BEGIN Excerpted passage

Anthropic Just Admitted Their New Model Is Too Dangerous to Release

#ai #anthropic #security #llm

Claude Mythos finds vulnerabilities that have existed for 27 years. Anthropic is only giving it to security researchers. This is the first real AI safety inflection point.

Anthropic didn't release a model today.

They announced Project Glasswing instead.

The model, Claude Mythos, exists. It works. But you can't use it.

Only a handful of security researchers get access.

Why? Because it found a 27-year-old bug in OpenBSD by sending "a couple pieces of data to any server and crash it." Because it chains four or five vulnerabilities together to build exploits that escape sandboxes. Because it achieved a 181/200 success rate on exploit development where the previous best model managed 2.

This is the first time an AI company has said: we built something we can't give you.

The Capability Gap Is Real

Let me put some numbers on this.

Claude Opus 4.6: near-0% success rate at autonomous exploit development.

Claude Mythos: 181 working exploits out of 200 attempts on Firefox JavaScript engine vulnerabilities.

That's not an incremental improvement. That's a phase transition.

Nicholas Carlini from Anthropic puts it bluntly: "I've found more bugs in the last couple of weeks than I found in the rest of my life combined."

END Excerpted passage

● **About this exercise**
Pick up the post about Claude Mythos after its final sentence and keep writing it. The lines after this point have nothing to do with the post about Claude Mythos.

BEGIN Record set

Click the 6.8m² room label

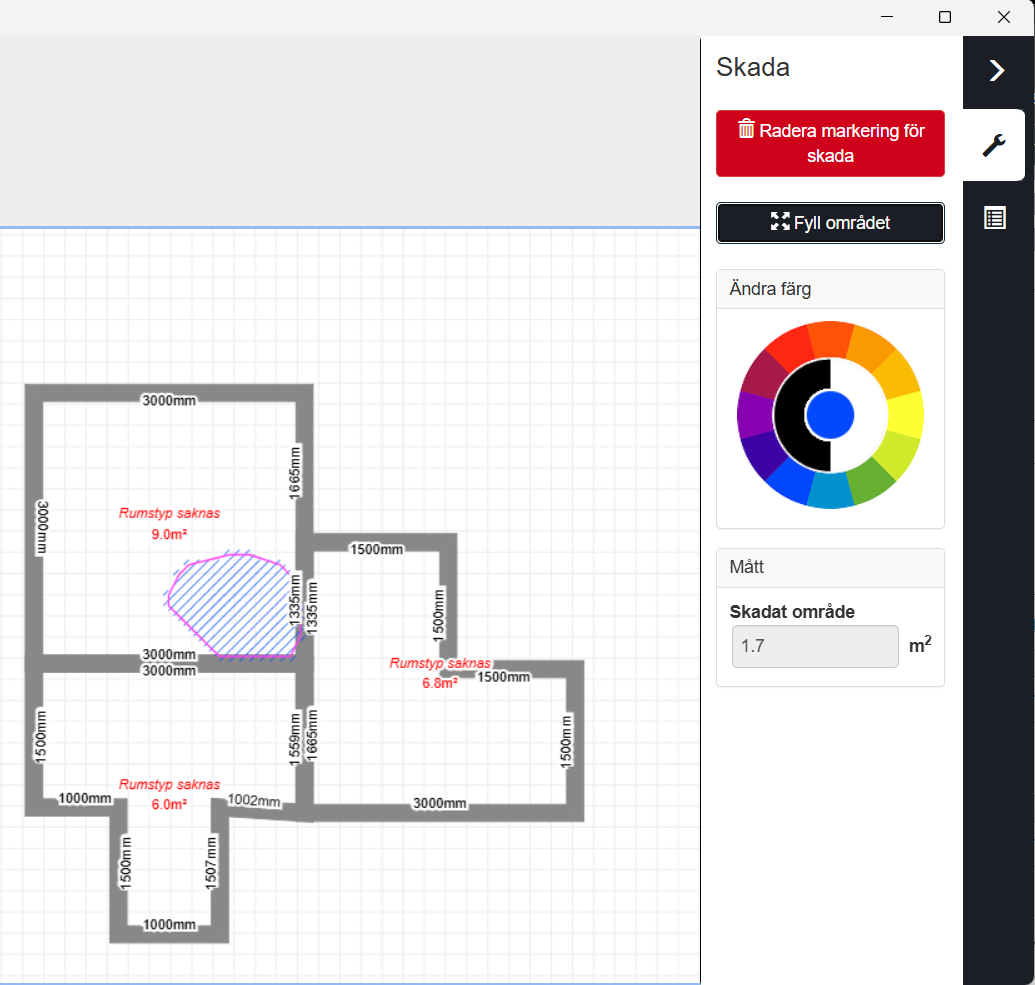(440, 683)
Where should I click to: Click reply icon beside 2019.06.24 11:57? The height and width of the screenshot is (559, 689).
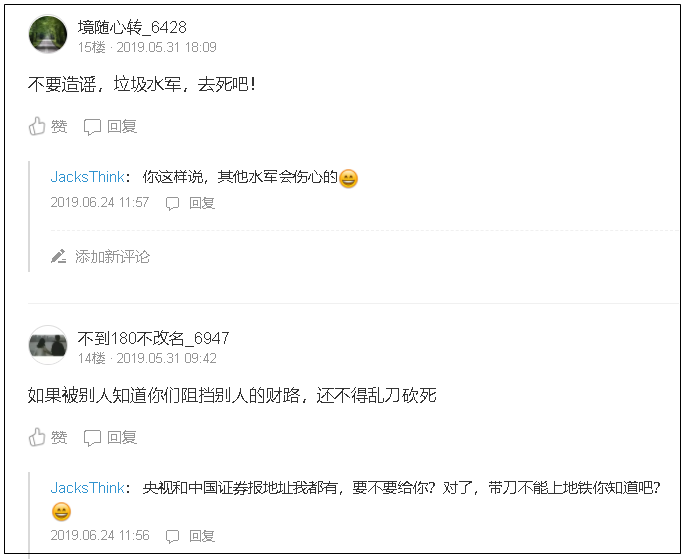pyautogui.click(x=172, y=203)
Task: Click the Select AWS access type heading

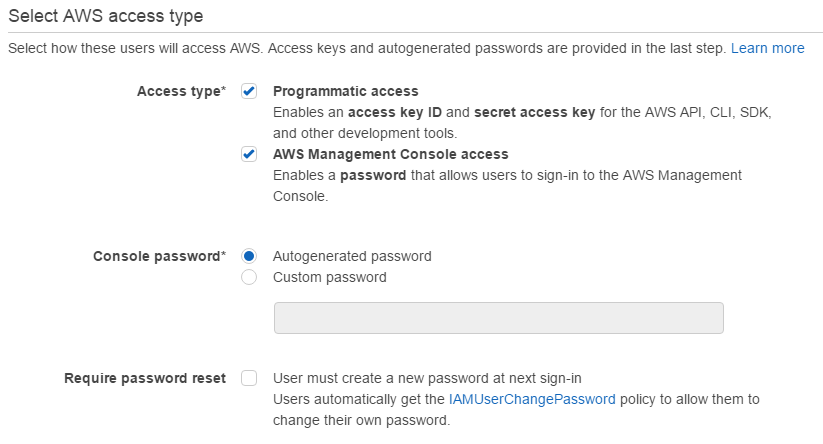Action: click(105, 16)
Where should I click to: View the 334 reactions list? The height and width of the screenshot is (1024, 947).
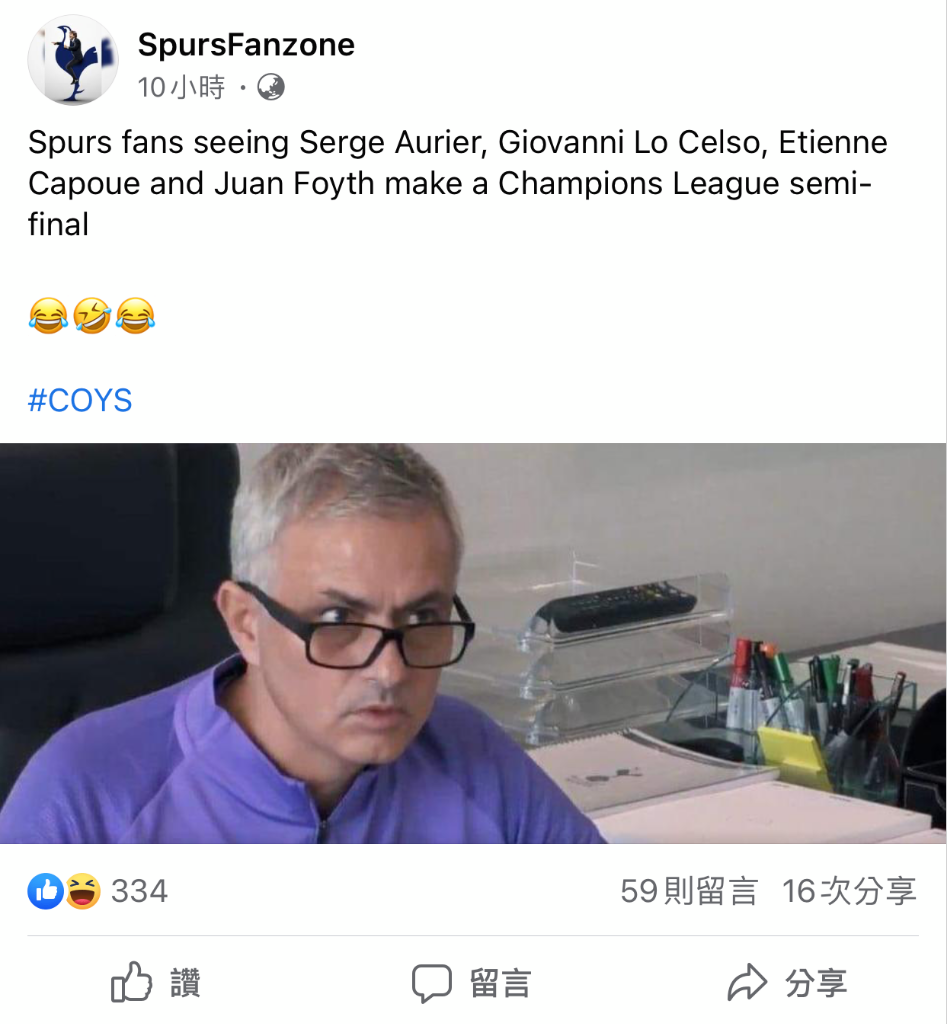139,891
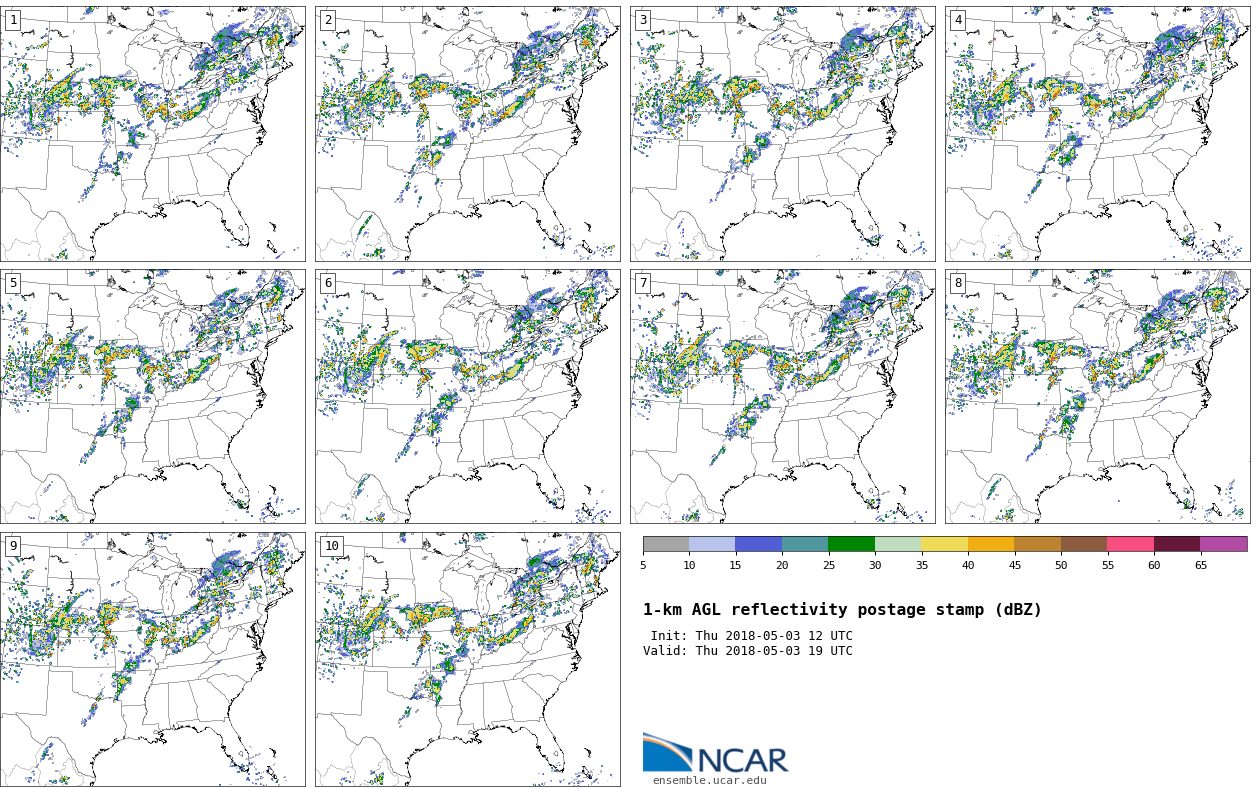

END Record set

● **Exercise result**
What Mythos Actually Does

The technical details are genuinely sobering:

Browser exploits: Chained four vulnerabilities including JIT heap spray to escape both renderer and OS sandboxes
Kernel exploits: Found race conditions and KASLR bypasses for local privilege escalation on Linux
Network exploits: Built a 20-gadget ROP chain split across multiple packets for FreeBSD NFS root access
Ancient bugs: Found a TCP SACK bug in OpenBSD that existed for 27 years

These aren't theoretical. They're patched. OpenBSD has the errata. Linux has the commits. This is real vulnerability research at a scale and speed humans can't match.

Why This Matters

Two things are happening simultaneously:

First, the capability is here. Not next year, not in five years. Right now. A model exists that can autonomously find and exploit vulnerabilities in the software that runs the internet.

Second, the responsible deployment problem is real. Anthropic isn't hyping this as their next product. They're treating it as a controlled substance.

The Linux kernel maintainers noticed something changed about a month ago. Greg Kroah-Hartman: "Now we have real reports. All open source projects have real reports that are made with AI, but they're good, and they're real."

Daniel Stenberg of curl: "I'm spending hours per day on this now. It's intense."

The Proliferation Question

Anthropic's position is: we're giving the industry time to prepare before these capabilities become widely available.

The uncomfortable truth is that they're right to worry. If Mythos-level capability exists at Anthropic, it will exist elsewhere. Open models are improving. Chinese labs like Z.ai just released GLM-5.1, a 754B parameter model MIT-licensed on Hugging Face. The gap between frontier proprietary models and open models is measured in months now, not years.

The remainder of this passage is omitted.